Passage below:

Part of a series of periodic book reviews
People rarely mean what they say, but accepting this as an absolute might land you in a world similar to that of Leo Leibenstein in Rivka Galchen’s debut novel Atmospheric Disturbances, where sometimes people don’t necessarily even mean who they are. Psychiatrist Leo Leibenstein wakes from a migraine nap to a woman coming into his home who looks and talks exactly like his beautiful young Argentine wife but isn’t her, prompting Leo to set off on a search for his real wife, operating on wild theories born out of a seemingly harmless white lie told to one of his patients, Harvey, who believes he can control the weather.
The world (sometimes it seems there should be a better word for it) here, is confused with the worlds we make up out of our lies—those we tell ourselves, those we tell others, and those we mix up with our dreams. For Leo, it all seems to flood in on the same plane, deviating from “a consensus view of reality,” but perhaps much closer to an example of the kinds of realities we each live every day.In order to keep Harvey from disappearing to random places in attempts to control weather patterns, Rema and Leo devise an act in which, during Harvey’s sessions, Rema would call Leo acting as one Dr. Tzvi Gal-chen of the Royal Academy of Meteoroloy with orders for Harvey to direct the weather more locally. It works for awhile, but then Harvey goes missing and shortly after Leo is convinced Rema is missing with a doppelganger in her place. Leo is convinced that only the real Tzvi Gal-chen, who coincidentally is based out of Rema’s home town, Buenos Aires, will be able to help. But, in a rather Kafkaesque twist, Harvey gets in touch with the real Tzvi himself who, independent of Leo, is going along with the ruse.

End of Passage.
Dataset extract below:

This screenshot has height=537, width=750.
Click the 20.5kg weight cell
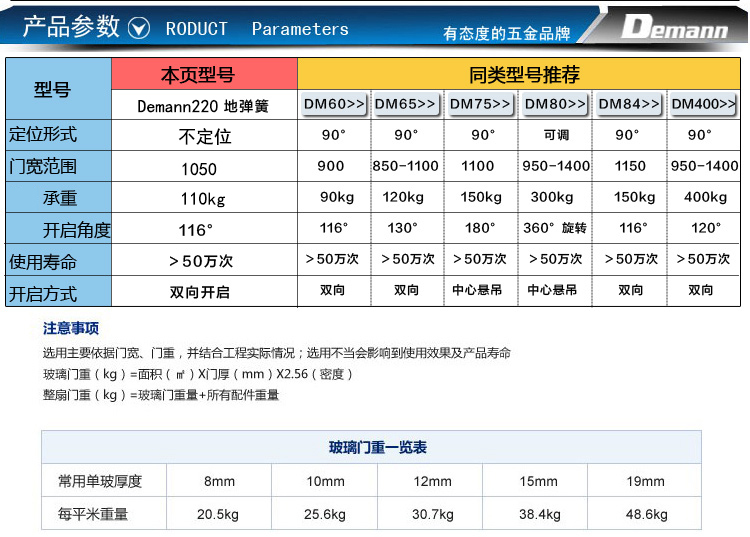[219, 514]
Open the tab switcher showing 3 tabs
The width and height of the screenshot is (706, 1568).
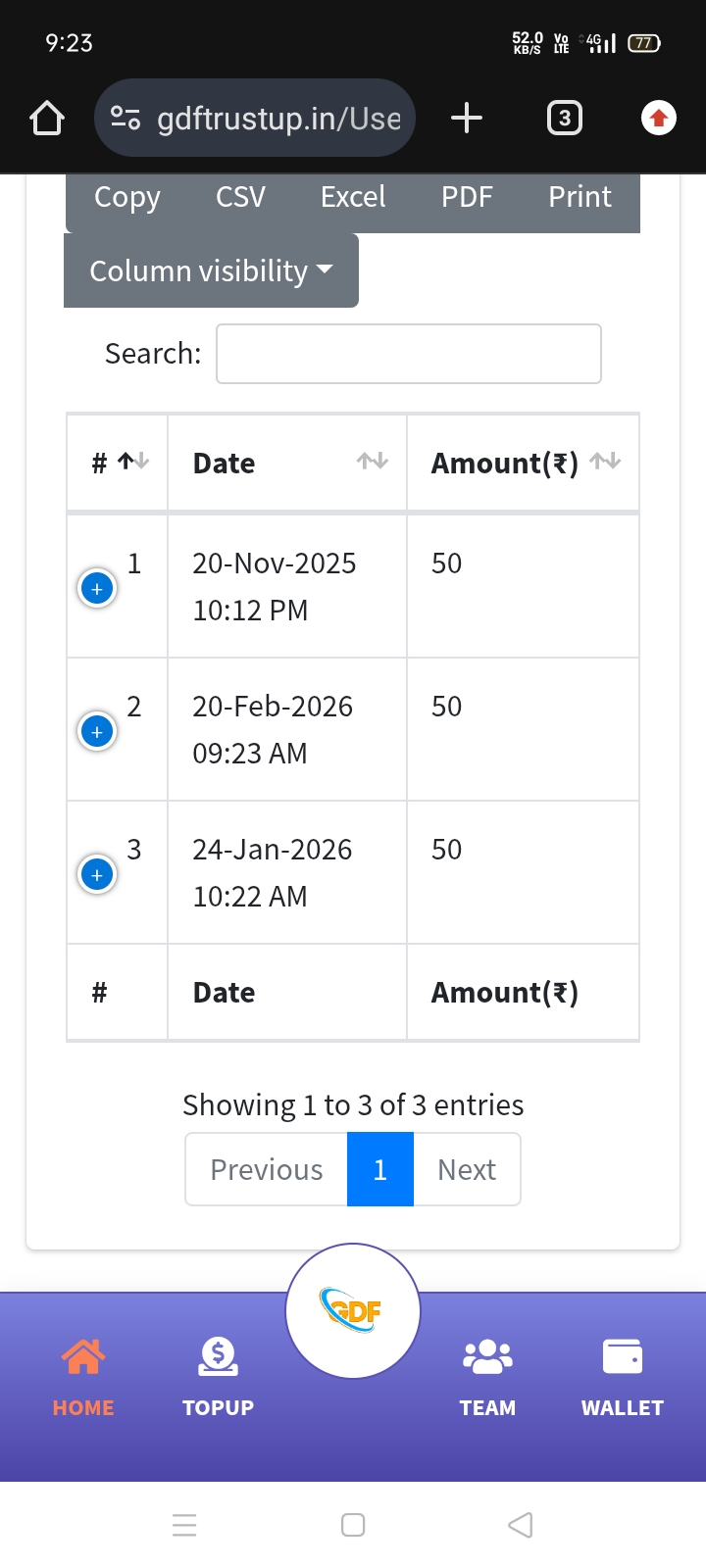tap(564, 119)
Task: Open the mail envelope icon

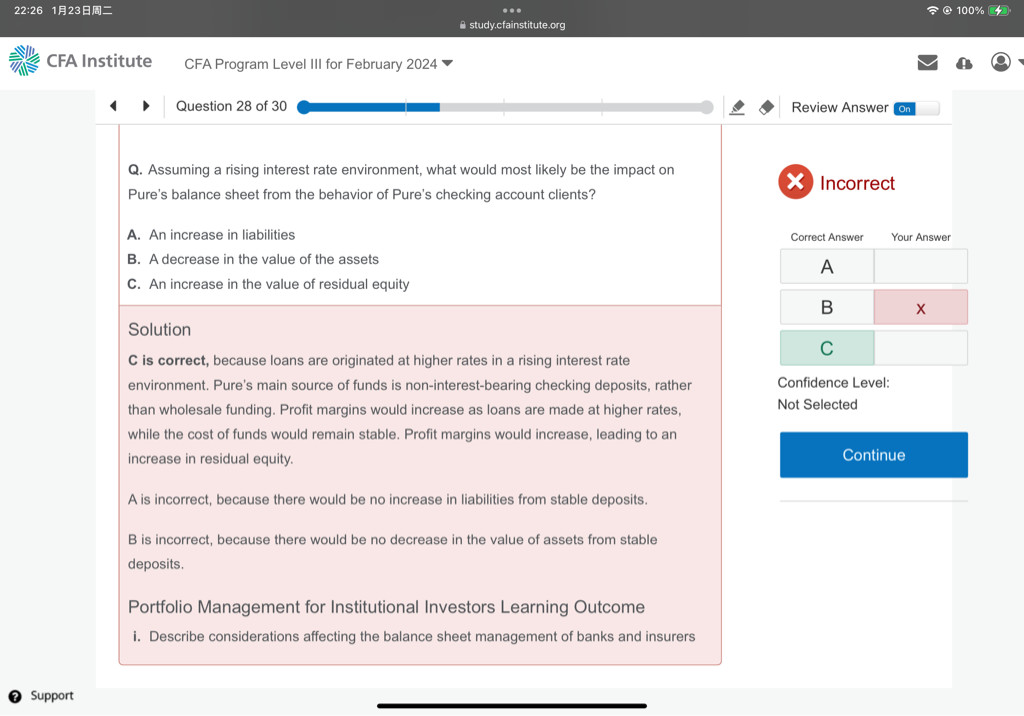Action: (x=927, y=63)
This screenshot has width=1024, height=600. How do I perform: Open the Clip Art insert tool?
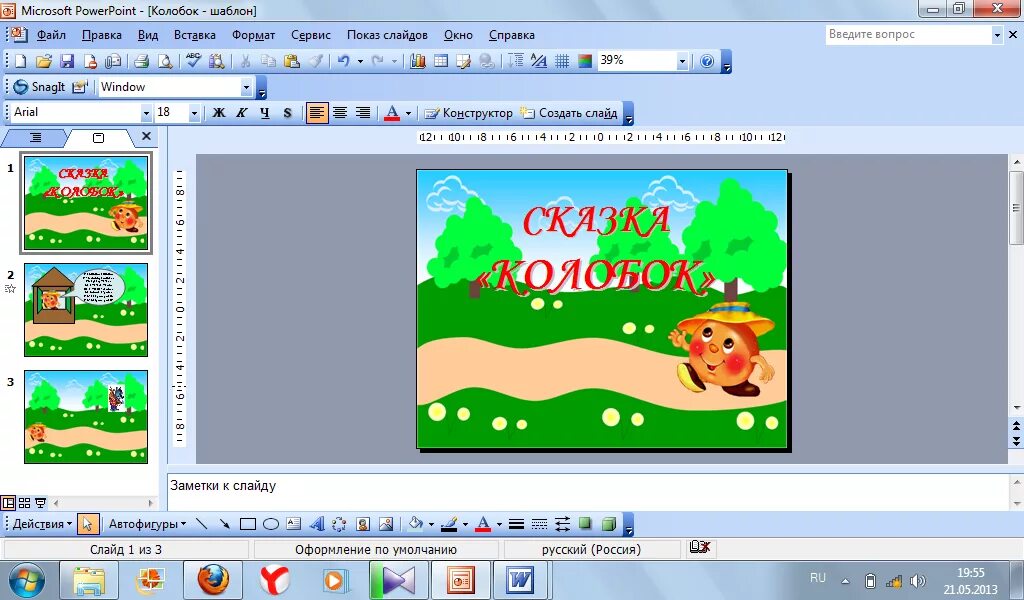pos(362,523)
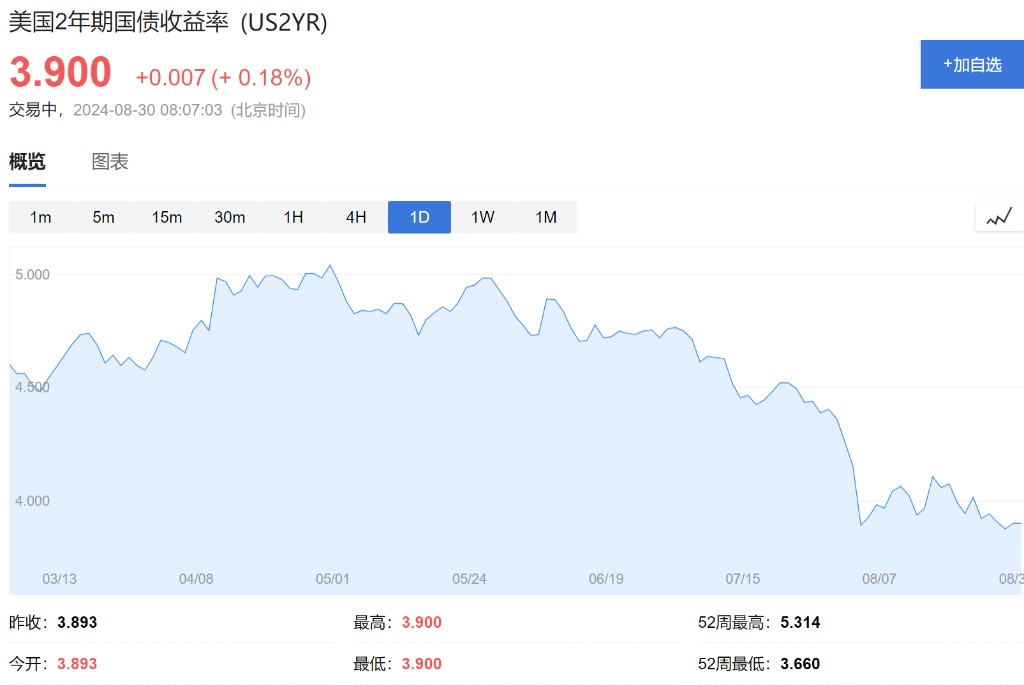Open the 概览 overview tab
1024x685 pixels.
coord(27,161)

End of Dataset extract.

## [Aim of the exercise]
Rewrite the part of the book review that begins at the words "Part of a series" and stops after "control the weather.", using "headache" in place of "migraine".

## [Response to this exercise]
Part of a series of periodic book reviews
People rarely mean what they say, but accepting this as an absolute might land you in a world similar to that of Leo Leibenstein in Rivka Galchen’s debut novel Atmospheric Disturbances, where sometimes people don’t necessarily even mean who they are. Psychiatrist Leo Leibenstein wakes from a headache nap to a woman coming into his home who looks and talks exactly like his beautiful young Argentine wife but isn’t her, prompting Leo to set off on a search for his real wife, operating on wild theories born out of a seemingly harmless white lie told to one of his patients, Harvey, who believes he can control the weather.